My in-laws do not possess a cell phone so there was no way to call and tell them we were going back. Besides we were worried about them. We could tell this was going to be an ugly one. We could see the hook formations in the sky that are potential tornadoes. We kept going because we wanted to keep an eye on them.

My mother-in-law pled with him to turn around, but he was determined to go on. They were to meet at the place, and meeting at the place was what he was going to do. Besides it had not yet started raining.

When we got within about a mile, it started raining. Buckets, sheets, and waterfalls of rain. The wind whipped the tried around like blades of grass. At that point, my father in law, whom we werefollowing, pulled into a CVS drugstore parking lot. I followed him. He opened the window and said cheerily over the screaming storm, "Guess we ought to turn around." Then he rolled up his window and took off for home.

I was not about to drive through that mess. I pulled in behind the CVS, beside a large concrete wall., to wait out the storm. At that moment, disaster struck. An oak tree, which had been growing in a neighbors yard for at least forty years, suddenly decided to break. The main part of it fell over the wall, and onto the hood of our car. It took two men to get it off, so we could get out of there. A branch penetrated my windshield just above my head. Praise God, no one was hurt. The damage was repaired well enough for us to get home. The dents will be fixed later. My father- in- law made it home just fine.

But the whole incident seemed eerily familiar to me. Then I realized that what I had was our own Abilene paradox.

The Abilene Paradox is a leadership principle coined by Dr. Jerry Harvey in his book of the same name. it explains how a group of people can get together and pursue a course that none of them want, to an end that none of them desire. It comes about when everyone is afraid to say "no" to others.

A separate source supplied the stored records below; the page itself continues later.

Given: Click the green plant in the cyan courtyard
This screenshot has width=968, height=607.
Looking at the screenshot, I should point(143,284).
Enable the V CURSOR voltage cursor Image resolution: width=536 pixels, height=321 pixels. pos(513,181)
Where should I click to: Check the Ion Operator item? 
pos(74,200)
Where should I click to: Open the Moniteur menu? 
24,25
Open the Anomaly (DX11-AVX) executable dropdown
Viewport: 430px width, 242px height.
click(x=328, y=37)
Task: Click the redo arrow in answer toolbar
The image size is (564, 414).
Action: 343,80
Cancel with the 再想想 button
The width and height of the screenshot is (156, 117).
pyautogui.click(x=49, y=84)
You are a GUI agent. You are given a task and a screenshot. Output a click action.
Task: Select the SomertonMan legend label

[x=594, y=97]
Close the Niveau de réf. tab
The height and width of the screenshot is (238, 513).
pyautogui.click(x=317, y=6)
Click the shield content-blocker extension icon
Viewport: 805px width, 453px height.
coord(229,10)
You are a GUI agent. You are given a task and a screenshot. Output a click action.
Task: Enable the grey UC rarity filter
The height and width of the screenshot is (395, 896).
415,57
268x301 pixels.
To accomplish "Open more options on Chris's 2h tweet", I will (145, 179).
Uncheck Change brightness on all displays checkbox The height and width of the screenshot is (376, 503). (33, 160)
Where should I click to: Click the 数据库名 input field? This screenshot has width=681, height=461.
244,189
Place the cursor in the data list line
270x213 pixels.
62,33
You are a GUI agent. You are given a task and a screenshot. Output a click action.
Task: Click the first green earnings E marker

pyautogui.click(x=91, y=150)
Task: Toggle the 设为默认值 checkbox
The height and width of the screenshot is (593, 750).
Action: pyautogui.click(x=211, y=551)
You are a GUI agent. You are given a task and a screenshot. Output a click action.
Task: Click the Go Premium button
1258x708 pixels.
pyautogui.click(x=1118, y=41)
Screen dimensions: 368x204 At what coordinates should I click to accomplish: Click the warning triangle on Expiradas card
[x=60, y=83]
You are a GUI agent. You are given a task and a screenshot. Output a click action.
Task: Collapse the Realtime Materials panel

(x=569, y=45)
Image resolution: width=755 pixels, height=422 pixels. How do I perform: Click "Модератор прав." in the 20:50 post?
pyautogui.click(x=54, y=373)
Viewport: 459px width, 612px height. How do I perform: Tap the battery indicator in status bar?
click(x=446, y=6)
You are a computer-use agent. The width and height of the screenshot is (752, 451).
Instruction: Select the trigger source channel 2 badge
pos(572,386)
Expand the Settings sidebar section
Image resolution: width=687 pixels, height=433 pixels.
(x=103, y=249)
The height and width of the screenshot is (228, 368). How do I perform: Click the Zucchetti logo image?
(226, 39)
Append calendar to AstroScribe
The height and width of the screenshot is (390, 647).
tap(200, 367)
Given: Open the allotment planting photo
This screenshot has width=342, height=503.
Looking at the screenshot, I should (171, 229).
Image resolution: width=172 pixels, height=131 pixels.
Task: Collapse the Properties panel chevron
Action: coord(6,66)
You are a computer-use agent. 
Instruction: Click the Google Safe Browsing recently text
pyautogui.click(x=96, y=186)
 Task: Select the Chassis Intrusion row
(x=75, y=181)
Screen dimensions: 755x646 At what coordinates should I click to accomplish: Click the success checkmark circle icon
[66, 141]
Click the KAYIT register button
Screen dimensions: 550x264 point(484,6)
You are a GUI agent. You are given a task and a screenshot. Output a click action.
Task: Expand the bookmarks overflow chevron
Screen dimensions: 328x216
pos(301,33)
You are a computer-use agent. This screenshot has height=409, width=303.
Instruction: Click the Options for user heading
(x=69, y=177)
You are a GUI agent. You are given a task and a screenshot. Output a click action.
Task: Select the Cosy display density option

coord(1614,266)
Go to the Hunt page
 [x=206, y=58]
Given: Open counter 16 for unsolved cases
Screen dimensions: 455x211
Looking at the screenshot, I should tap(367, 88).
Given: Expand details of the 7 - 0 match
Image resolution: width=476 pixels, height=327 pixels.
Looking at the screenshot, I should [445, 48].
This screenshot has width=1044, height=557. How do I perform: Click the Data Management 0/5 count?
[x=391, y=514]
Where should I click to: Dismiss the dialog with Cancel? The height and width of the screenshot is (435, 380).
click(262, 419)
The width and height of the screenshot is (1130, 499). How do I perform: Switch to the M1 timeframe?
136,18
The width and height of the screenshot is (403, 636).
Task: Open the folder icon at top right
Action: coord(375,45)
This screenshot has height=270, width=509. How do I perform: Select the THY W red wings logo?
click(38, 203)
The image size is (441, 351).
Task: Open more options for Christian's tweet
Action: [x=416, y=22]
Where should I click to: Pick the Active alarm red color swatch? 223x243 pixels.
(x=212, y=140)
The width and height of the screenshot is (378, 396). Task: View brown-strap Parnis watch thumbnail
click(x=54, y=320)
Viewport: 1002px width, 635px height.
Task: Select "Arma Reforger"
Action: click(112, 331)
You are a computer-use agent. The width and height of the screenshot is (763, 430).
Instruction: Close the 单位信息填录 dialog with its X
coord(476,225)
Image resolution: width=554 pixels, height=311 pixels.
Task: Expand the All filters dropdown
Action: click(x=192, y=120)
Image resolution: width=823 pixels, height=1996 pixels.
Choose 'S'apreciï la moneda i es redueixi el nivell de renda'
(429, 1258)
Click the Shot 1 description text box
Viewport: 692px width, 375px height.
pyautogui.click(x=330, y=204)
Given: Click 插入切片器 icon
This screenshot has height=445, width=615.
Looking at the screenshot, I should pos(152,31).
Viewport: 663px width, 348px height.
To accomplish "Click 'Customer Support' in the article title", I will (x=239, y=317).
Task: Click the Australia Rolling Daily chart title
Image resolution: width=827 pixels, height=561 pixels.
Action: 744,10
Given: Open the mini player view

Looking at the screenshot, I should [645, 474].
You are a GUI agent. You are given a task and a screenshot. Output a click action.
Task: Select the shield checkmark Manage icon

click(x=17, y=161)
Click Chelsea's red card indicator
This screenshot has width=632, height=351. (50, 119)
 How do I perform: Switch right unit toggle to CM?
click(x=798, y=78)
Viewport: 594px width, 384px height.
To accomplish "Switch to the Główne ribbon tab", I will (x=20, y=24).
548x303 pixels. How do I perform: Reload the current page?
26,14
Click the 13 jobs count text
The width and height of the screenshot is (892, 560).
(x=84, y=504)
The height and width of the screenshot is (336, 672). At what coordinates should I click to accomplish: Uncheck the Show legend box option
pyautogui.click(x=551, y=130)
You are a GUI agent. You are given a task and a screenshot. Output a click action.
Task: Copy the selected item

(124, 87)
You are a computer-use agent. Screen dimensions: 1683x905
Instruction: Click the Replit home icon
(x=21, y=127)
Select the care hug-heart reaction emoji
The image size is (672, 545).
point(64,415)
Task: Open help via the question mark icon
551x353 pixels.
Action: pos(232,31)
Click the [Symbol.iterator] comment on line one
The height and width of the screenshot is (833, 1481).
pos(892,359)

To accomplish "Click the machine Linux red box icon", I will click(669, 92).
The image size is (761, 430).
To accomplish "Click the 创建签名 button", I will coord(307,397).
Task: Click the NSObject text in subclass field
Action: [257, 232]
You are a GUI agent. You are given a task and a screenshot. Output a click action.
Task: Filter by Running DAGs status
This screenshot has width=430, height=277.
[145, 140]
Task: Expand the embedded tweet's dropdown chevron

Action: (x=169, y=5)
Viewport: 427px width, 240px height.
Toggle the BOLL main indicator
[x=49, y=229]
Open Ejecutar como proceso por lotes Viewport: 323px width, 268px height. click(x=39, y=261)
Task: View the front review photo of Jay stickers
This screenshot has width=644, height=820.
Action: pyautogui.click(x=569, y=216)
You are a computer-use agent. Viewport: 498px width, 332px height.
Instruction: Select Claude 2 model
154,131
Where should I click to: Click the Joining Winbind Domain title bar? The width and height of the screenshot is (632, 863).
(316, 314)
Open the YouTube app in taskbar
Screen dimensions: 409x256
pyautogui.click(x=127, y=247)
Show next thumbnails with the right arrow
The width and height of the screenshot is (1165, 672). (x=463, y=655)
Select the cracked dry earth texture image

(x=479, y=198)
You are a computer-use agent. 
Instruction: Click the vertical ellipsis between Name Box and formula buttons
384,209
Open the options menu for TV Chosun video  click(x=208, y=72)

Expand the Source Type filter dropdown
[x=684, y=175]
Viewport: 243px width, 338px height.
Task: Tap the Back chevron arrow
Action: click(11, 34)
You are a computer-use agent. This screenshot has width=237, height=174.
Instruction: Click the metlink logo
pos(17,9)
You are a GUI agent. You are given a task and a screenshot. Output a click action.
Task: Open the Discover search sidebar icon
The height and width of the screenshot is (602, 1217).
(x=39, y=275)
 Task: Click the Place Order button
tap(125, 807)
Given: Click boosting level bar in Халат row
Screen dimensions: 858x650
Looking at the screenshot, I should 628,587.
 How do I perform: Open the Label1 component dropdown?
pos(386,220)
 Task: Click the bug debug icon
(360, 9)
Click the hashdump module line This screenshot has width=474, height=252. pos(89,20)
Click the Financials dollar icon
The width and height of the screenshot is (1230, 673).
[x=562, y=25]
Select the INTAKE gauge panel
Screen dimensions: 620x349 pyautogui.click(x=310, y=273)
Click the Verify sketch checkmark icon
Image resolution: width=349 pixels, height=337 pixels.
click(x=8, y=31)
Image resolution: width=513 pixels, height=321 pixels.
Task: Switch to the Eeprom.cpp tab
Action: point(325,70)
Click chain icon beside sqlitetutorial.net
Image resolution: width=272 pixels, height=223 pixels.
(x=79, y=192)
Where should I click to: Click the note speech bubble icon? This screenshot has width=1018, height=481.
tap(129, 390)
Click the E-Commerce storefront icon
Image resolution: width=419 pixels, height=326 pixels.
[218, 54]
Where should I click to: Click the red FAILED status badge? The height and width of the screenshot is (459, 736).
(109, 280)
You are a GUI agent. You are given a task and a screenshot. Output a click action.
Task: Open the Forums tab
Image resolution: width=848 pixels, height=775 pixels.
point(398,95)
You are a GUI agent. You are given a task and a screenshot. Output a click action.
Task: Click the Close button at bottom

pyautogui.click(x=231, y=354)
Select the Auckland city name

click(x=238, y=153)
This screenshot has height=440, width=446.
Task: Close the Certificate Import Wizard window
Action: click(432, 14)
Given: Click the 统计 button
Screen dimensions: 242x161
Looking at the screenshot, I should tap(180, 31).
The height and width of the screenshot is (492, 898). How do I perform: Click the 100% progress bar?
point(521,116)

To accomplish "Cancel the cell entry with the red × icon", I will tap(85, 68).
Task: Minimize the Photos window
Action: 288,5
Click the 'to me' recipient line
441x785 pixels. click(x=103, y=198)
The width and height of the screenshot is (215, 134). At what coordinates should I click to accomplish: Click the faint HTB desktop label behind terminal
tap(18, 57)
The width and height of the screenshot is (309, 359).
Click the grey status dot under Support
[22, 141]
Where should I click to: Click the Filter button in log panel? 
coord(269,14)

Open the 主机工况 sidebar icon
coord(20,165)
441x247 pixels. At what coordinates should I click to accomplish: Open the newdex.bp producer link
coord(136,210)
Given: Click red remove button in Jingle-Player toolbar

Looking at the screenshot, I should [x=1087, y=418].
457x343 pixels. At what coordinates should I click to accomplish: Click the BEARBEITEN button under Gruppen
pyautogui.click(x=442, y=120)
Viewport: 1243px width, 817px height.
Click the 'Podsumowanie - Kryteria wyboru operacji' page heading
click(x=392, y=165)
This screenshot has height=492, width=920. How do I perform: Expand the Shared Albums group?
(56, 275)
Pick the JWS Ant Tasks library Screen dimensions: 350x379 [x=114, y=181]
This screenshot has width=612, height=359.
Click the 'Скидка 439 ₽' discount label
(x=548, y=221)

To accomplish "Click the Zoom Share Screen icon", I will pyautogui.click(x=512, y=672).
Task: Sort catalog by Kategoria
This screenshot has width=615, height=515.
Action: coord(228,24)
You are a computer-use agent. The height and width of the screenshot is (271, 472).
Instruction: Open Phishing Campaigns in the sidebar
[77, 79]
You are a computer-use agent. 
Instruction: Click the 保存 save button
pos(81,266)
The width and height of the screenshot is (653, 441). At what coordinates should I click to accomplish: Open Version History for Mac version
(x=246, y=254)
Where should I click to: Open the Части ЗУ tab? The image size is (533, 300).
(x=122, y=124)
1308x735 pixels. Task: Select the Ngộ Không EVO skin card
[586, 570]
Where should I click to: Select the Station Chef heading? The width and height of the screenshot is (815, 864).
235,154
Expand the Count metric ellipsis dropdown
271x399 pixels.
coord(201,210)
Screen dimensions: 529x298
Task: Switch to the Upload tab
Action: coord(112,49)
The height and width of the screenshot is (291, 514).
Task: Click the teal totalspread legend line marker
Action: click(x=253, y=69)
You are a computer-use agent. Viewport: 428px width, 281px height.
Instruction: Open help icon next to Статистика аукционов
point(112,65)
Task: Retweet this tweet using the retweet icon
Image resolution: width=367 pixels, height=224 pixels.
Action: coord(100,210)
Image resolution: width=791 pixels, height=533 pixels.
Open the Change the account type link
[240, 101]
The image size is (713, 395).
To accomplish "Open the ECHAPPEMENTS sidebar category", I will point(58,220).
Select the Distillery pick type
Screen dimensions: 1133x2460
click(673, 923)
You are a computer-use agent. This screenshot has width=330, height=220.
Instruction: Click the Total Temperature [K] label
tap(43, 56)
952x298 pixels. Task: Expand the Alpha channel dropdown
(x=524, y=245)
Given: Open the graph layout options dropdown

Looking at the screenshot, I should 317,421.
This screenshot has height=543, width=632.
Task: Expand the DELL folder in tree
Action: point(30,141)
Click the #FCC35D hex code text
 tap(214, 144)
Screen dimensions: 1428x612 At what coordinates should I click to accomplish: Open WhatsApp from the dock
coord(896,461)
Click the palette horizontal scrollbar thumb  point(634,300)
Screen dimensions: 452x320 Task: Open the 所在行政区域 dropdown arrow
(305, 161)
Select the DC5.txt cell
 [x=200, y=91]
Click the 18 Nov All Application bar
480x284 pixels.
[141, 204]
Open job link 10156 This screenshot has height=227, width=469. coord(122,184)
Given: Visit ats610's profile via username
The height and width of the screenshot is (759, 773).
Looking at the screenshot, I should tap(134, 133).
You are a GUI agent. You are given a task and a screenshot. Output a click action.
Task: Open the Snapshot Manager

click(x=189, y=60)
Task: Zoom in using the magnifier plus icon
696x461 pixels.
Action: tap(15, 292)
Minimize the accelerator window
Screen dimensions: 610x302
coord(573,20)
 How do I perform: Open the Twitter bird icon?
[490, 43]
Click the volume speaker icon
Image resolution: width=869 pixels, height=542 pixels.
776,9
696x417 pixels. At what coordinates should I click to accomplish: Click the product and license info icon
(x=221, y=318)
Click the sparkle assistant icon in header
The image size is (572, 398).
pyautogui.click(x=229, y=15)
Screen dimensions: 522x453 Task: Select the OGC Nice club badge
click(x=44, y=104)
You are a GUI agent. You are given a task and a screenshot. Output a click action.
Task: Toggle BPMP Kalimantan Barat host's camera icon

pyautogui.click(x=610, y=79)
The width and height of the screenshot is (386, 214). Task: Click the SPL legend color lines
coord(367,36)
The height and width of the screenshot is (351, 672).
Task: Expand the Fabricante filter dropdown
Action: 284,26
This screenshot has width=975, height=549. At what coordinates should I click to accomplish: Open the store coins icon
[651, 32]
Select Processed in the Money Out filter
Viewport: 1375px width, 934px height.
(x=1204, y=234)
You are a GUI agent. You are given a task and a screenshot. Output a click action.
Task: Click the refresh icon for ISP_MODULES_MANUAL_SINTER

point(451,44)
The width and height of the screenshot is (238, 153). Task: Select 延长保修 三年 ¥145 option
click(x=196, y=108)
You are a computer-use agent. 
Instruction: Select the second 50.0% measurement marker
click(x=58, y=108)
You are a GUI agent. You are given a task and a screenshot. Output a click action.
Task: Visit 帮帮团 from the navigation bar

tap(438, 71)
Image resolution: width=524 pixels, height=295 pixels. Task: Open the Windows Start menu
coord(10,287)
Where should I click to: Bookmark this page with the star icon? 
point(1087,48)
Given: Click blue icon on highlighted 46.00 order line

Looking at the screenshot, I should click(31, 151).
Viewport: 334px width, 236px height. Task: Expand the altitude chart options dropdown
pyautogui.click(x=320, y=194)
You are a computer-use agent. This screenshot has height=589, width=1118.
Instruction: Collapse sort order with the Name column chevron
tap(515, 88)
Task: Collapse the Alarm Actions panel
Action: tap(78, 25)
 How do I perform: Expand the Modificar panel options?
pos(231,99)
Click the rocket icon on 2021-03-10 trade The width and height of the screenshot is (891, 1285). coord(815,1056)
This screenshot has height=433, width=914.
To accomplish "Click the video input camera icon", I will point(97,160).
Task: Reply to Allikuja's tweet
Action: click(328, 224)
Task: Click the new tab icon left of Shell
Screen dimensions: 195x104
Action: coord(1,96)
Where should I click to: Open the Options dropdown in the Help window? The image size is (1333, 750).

My father-in-law did not want to go out in that mess. He just did not want to let his friends down. We did not want to go, but we did not want to let him down. Four consenting adults were out in a storm doing something that not one of us wanted to do. We just did not want to say "no."

One of the most destructive forces in the world, one that does more damage than any others, is niceness. I don't mean compassion or empathy, or even good manners. I mean niceness--the compulsion we have to be liked and to be well thought of. None of us want to be disagreeable. So whenever someone in our family or on a church board makes a suggestion, no matter out casual or silly, there is a part of most of us that wants to go along. For that reason, we frequently find ourselves in corporate predicaments. No one wants to say no to a family member, a friend, or a boss. But how do we, if it is the best thing for us to do? We go along, because we have not adequately prayed and thought through an issue. So in the end, we find ourselves in a storm, and pay the price.

Problems in any organization usually start with small, careless decisions. We let bad influences in. We keep good ideas out. We keep going down the path of least resistance, even if it leads to a cliff. In the end, we forget what got us there in the first place-- that it was our niceness that caused us to go along.

I cannot help, every time I look at the dents on my car, to regret my decision just to go along that night. But in a way, I am glad it happened. God took care of us, and taught us a valuable lesson besides.